Chemotherapy was started with the bleomycin, etoposide, and cisplatin (BEP) regimen for four courses and therapeutic anticoagulation was started. Placement of an IVC filter was impossible because the upper limit of the thrombus was too close to the hepatic vein.
After 4 courses of chemotherapy the patient’s tumor markers normalized and the thrombus disappeared. There was only one residual retroperitoneal para-aortic lymph node on the CT scan whitch was hypermetabolic on the 18 fDG PET CT.
Retroperitoneal lymph node dissection was performed. The pathological examination revealed only necrotic tissues. The patient has been disease-free at 8 months since surgery.
Involvement of the inferior vena cava (IVC) by a testicular tumor is a rare event. Two autopsy series of patients with testicular germ cell tumors have suggested IVC involvement in 3% and 11% of patients [1, 2]. Husband and Bellamy reviewed the CT scans of 650 patients with testicular cancer and found only 4 cases of IVC invasion among 397 patients with retroperitoneal disease .
The diagnosis of IVC thrombus can be performed by CT scan and by magnetic resonance imaging (MRI) . The 18F-FDG-PET/CT can be useful, mainly to prevent unnecessary long-term anticoagulation treatment  because it can differentiate nonhypermetabolic bland thrombosis from hypermetabolic tumoral thrombosis that does not require long-term anticoagulation.
There are two mechanisms by which the IVC may be involved. The first is due to the spread of the tumor by direct invasion of the spermatic vein and then of the vena cava. That explains why IVC invasion more frequently occurs with right side tumors because of the direct insertion of the right gonadal vein into the IVC. The second explanation is lymphatic spread and direct invasion from paracaval metastatic sites secondary to the development of lymphatic-venous shunting in severe lymphatic disease. Thus, bulky retroperitoneal disease is a major risk factor for IVC tumor thrombus.
The most significant potential complication of IVC thrombosis is the risk of pulmonary (tumoral) embolism which may lead to death. Bredael et al. reported that 9% of testicular cancer patients died of pulmonary embolism in autopsy cases . Despite heparinization, tumoral pulmonary embolism may occur as described by O’Brien and Lynch . To prevent the risk of pulmonary embolism, Masui et al. decided to insert a temporary IVC filter prior to orchidectomy and chemotherapy  with a good result of chemotherapy and no complication.

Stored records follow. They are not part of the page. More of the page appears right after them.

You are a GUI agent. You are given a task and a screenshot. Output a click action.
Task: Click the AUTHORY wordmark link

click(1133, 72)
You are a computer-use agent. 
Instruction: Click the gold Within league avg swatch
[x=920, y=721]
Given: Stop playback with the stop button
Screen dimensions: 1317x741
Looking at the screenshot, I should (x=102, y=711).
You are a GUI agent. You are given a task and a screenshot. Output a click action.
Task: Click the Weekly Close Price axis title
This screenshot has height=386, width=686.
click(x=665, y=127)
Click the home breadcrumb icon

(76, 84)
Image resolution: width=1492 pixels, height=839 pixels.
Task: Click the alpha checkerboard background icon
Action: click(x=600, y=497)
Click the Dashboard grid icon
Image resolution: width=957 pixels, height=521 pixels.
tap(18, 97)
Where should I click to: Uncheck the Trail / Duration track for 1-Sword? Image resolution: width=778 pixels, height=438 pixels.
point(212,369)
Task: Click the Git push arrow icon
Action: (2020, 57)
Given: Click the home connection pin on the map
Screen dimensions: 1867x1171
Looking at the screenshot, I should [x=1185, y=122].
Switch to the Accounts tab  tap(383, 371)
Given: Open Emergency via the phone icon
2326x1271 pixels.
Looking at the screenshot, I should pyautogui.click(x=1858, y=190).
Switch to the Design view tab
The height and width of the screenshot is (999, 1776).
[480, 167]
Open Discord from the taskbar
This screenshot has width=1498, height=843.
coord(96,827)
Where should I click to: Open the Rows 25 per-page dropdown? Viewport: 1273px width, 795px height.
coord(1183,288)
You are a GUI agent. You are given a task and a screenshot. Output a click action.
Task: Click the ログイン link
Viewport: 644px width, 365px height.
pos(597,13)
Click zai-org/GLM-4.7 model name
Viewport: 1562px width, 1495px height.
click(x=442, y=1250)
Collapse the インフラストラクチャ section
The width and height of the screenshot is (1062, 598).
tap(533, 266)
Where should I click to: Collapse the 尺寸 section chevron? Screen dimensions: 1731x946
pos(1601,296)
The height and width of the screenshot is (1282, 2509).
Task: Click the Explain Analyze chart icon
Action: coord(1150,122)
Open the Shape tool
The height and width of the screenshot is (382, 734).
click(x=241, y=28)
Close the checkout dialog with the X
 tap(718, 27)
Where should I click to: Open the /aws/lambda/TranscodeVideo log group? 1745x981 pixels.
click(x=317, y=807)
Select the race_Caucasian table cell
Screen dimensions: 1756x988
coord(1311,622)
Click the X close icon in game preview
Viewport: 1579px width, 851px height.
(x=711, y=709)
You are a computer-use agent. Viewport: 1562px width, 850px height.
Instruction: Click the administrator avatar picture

When the tumoral thrombus is extending to the heart such as the case report by Savarese et al., the risk of embolism is very high . There is an indication of urgent thrombectomy before beginning chemotherapy, which would be delayed by laparotomy and intra-abdominal dissection. They performed a tumor thrombectomy using cardiopulmonary bypass (CBP) and hypothermic circulatory arrest followed 6 days later by chemotherapy without any postoperative complication. In order to avoid operative morbidity due to CBP, Kinebuchi et al. performed thrombectomy using a venovenous bypass (VVB) with success .
For patients with an IVC thrombus without cardiac involvement, surgery could be performed after chemotherapy with or without vena caval filter. While reviewing the literature over the past 30 years, we find only 2 cases reporting involvement of the IVC by testicular neoplasm treated by chemotherapy and anticoagulation without any vena cava resection [10, 11] and only one with a complete regression of the thrombus.
The histopathological composition of intraluminal vena caval thrombosis reflects the pathological features present in the testis, most frequently embryonal carcinoma component (43,5%) , or is downstaged in fibrosis and/or in teratoma .
Testis cancer with an IVC tumor thrombus is a rare event. Aggressive surgical approach before or after chemotherapy is the best therapeutic option for such patients. Most tumor thrombus rarely regresses totally after chemotherapy and thrombus surgical resection is commonly deployed.
Conflict of Interests
The authors declare that there is no conflict of interests regarding the publication of this paper.